Album Review: Lil Uzi Vert, “Luv Is Rage 2”

The long-awaited “Luv Is Rage 2”

by Miles Tucker

Lil Uzi Vert’s sophomore album brings light to the struggles of his turmoilous Luv™. Part two to his Luv Is Rage saga is a more in depth look at the baggage he carried through his past relationships and presents his thoughts about overcoming both emotional and financial struggles. The project totes some hefty bangers for young partygoers that live a lifestyle similar to Uzi. The intro track, “Two®” coasts on warped synths and a heavy bassline. As usual, Uzi’s energy and staunch confidence keep the track enjoyable. Pride emanates from the verses on this song and it is sure to make for some exciting party moments. Another track sure to make an appearance at a party near you is “444+222”. The title is a reference to the artist Jay Z’s recent 4:44 album. Uzi uses some simple addition to turn Jay Z’s more personal title into a biblical reference.  The song rarely lets up on its demoniac cadence so beware of damage to your speakers when you play this one on full blast. At times, the flow can become repetitive, but with Uzi’s bravado and classic high energy melodies it’s hard to keep the chorus from getting stuck in your head. My personal favorite party song off of this album is nothing new. “XO TOUR LIF3” has been around for awhile, but it has not ceased to captivate audiences. After spending 21 consecutive weeks on the Billboard 100 the single finally made its way onto an official project. Earlier this year, Lil Uzi Vert could have been called an underground artist with support from a large and loyal fanbase. When this track dropped, Uzi was catapulted on to mainstream airwaves and polarized the pop scene. With one of the most memorable choruses of the year, “XO TOUR LIF3” single-handedly pushed Lil Uzi to the edge of pop stardom.

 

While half of the project has an extremely upbeat tempo, it also has its dreamy sections. “Unfazed” progresses from a lethargic intro into savage instrumental. It features vocals from pop sensation The Weeknd. This track has a slower pace than the majority of the album, but its rhythm is still infectious. The Weeknd delivers a melodic hook, followed by a haunting verse, over a ceaseless bassline. Both Uzi and The Weeknd come across as artists that refuse to lose traction in this slippery industry. On  “Pretty Mami” Lil Uzi shows off his vocal range.  

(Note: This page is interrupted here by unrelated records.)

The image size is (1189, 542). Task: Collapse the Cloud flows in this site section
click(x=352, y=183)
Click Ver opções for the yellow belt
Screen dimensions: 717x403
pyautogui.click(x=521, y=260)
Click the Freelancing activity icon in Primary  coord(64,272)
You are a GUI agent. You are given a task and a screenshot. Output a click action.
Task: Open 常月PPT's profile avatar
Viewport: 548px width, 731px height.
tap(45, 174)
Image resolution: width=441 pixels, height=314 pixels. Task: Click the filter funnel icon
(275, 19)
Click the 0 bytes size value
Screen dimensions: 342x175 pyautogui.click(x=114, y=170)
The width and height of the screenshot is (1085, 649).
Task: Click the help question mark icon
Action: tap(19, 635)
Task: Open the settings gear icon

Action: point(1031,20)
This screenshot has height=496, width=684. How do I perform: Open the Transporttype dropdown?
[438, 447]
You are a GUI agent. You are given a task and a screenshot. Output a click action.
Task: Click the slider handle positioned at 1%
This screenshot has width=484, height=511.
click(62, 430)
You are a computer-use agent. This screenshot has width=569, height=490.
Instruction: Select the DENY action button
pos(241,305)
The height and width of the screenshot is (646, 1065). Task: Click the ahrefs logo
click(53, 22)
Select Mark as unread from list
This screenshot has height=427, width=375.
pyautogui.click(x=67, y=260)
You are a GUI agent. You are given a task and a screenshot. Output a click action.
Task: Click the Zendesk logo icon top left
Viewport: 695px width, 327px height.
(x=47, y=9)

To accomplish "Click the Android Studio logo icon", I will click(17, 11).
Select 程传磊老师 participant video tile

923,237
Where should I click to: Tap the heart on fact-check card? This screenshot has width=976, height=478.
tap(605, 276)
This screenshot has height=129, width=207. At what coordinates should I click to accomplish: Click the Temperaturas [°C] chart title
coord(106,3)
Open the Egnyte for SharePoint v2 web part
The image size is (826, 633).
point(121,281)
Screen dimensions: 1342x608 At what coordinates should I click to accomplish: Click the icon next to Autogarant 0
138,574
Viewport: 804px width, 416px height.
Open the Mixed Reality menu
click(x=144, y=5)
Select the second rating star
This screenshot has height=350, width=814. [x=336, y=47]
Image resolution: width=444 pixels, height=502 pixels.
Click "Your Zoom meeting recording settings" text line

It is hard to classify Uzi’s music as traditional hip-hop, and this song is no exception. He spends very little time in any rap flows, and instead harmonizes at the top of his lungs. It is possible that Uzi’s time on tour has encouraged him to get out of his comfort zone and make music that can move a live crowd. The end of the song is muffled and muted, but the self proclaimed rockstar can still be heard peaking on the microphone just before the bass plays him out.

Uzi’s loyal fanbase is responsible for his monumental success, and he makes sure to address them personally on this album. “The Way Life Goes” samples an instrumental from a 2015 track by Oh Wonder titled “Landslide.” The indie pop song offers reassurance to those struggling with failure. The lyric that appears most in the song is “I’ll be there for you”, but Uzi chooses instead to focus on the intro which states “I know it hurts sometimes, but you’ll get over it”. Uzi rarely talks to himself on his tracks, so one can safely assume that he is offering his audience some words of encouragement for times when Luv Is Rage™. Another song that gives advice to Uzi’s day ones is “How To Talk”. This track is a declaration that even with all the new money and power, Uzi is still approachable. As long as you speak to him nicely, it seems like he is willing to hold a conversation. After making millions off of a mixtape, he has not forgotten who he is and still sees himself as a human being. He slides in a quote from his peer A$AP Rocky regarding a successful mentality and the scarcity of true friends.  “Real ones can’t die, only multiply.”

As a whole, Luv is Rage 2 is a more than adequate sequel to the original project. It displays the evolution of a young artist that has struggled to reach the pinnacle of his career. Zane Lowe recently called Lil Uzi the king of kids. Depending how you perceive the word “kids”, this statement has valid arguments on both sides. I think he has a grip on multiple genres that appeal to youth culture, but his audience can hardly be called kids. While children may enjoy his music, older teens and early 20 ragers that find Lil Uzi Vert appealing are the staples of his listeners. With that being said, Uzi is still in his youth himself and has mounds of potential. Now having only two official studio albums, it will be exciting to watch as Lil Uzi either ascends to the top of the music genre or plateaus like so many other youth sensations.